Friday, 1 June 2012

Three zines and two films from the Victoria Baths Fanzine Convention

Thanks to everyone who came another packed and inspiring Victoria Baths Fanzine Convention and browsed and bought fanzines, talked to self-publishers about their work, watched the film, came to the talks and asked questions, studied Melanie Maddison's poster exhibition, made pages for the giant Victoria Baths fanzine and helped sell out Deerly Beloved Bakery's stall of vegan delights!
Visitors and self-publishers of all ages came from all over the country, showing the diversity of the publications encompassed by the term: from an artist's book responding to oranges to poetry and avant garde objects, from a new, alternative guide to Manchester to a zine inspired by growing up in crap towns. One zine named after a cat called Elvis got on the train all by itself at Newcastle and was picked up at the other end in Manchester!

Watch Wild Bees Productions' short film, made throughout the Fanzine Convention, which sums up the day beautifully:

A number of new zines were made on the day, including a giant, collaborative Victoria Baths fanzine compiled by visitors who took part in lino cutting/relief printing, button book binding and collaging workshops in the former superintendent's flat.

Visitors dived into the history of the building and were inspired by its beautiful decorative tiles and stained glass windows, as well as their own feelings about swimming, to each produce a page for the finished zine, which was stitched together at the end of the day.
Photocopied images and memories from the Victoria Baths archive were available to cut and paste. Swimmers associated with the building, such as members of the South Manchester swimming club and channel swimmer Sunny Lowry, who trained at the baths, feature highly, along with old-fashioned signs!

View the Victoria Baths fanzine below as a PDF:

Open publication - Free publishing - More archive

Ten year old Louis D. Rogers from South Yorkshire wrote 5 Futuristic Machines, a zine about 'a future space war, but written in the past tense as a history book'. The zine was duplicated using Footprint Workers' Co-operative's risograph machine which had made the journey over from Leeds for the day. The risograph looked like it would be defeated by the stairs, but made it up to the balcony with the help of four strong Future Everything volunteers! Merrick from Footprint demonstrated how the risograph works:

Read 5 Futuristic Machines online:

Open publication - Free publishing - More fanzines

Meanwhile, feminist duo Vapid Kitten invited visitors to help make a special edition of the zine at their stall around the balcony area, in a workshop entitled Vapid in a Day!
┄┄┄┄┄┄┄┄┄┄┄┄┄┄┄┄┄┄┄┄
*Task instructions*
[A] Name every town, city, or region mentioned in the fanzine convention post.
[B] Write the next part of the fanzine convention post, picking up after its final sentence.
The material that comes after this text has no connection to it.

[Element lookup records]
┄┄┄┄┄┄┄┄┄┄┄┄┄┄┄┄┄┄┄┄
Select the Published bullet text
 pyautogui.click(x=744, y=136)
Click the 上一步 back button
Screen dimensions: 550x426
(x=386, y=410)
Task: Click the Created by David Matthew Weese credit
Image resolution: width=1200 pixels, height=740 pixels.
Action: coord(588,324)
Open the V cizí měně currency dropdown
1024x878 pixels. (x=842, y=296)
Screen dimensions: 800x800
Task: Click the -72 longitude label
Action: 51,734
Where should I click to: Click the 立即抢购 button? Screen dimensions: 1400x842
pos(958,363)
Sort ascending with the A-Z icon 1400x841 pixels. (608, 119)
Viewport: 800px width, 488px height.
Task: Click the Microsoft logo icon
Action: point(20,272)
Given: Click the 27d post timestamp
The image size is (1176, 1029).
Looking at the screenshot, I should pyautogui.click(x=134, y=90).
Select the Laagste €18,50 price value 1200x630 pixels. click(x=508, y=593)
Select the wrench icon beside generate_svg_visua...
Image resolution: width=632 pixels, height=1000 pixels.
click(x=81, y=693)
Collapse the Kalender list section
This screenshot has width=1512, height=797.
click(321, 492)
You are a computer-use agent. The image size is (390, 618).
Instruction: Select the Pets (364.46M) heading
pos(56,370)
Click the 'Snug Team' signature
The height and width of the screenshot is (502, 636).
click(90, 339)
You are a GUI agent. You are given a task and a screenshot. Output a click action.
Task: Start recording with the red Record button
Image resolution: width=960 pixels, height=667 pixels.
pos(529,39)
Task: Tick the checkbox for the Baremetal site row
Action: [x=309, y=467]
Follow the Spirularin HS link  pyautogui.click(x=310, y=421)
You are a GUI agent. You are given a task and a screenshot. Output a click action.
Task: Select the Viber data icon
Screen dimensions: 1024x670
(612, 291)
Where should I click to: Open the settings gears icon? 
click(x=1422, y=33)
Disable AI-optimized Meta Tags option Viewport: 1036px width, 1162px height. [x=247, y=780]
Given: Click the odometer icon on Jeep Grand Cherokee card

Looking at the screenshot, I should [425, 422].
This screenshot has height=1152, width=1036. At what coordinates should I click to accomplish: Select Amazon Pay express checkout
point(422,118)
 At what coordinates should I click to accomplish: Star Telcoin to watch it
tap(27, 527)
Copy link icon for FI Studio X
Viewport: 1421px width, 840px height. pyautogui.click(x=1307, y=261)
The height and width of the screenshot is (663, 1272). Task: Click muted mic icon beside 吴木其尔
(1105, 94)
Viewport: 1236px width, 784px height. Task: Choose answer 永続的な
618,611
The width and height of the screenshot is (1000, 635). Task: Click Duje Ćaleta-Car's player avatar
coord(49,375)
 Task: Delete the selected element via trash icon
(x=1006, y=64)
┄┄┄┄┄┄┄┄┄┄┄┄┄┄┄┄┄┄┄┄
*Answers provided*
[A] Newcastle, Manchester, South Yorkshire, Leeds

[B]
Contributors on the day were joined by international contributors, who sent their work in via email. View the finished PDF at:

Open publication - Free publishing - More kitten

Elsewhere at the Convention, visitors found out more about self-publishers and their motivations with a screening of Salford Zine Library's 2011 film Self-Publishers of the World Take Over in the former committee room.
Orla Foster and Peter Martin, formerly of Rotherham Zine Library, talked about their new publications inspired by found material and their Closed Caption project.
PhD researcher and writer David Wilkinson brought back memories for Mancunians of a certain age with his talk on post-punk countercultural publication City Fun. He described how publications like City Fun and record labels like New Hormones were "very much the more politicised yet actually more lighthearted underdog to Factory Records in post-punk Manchester".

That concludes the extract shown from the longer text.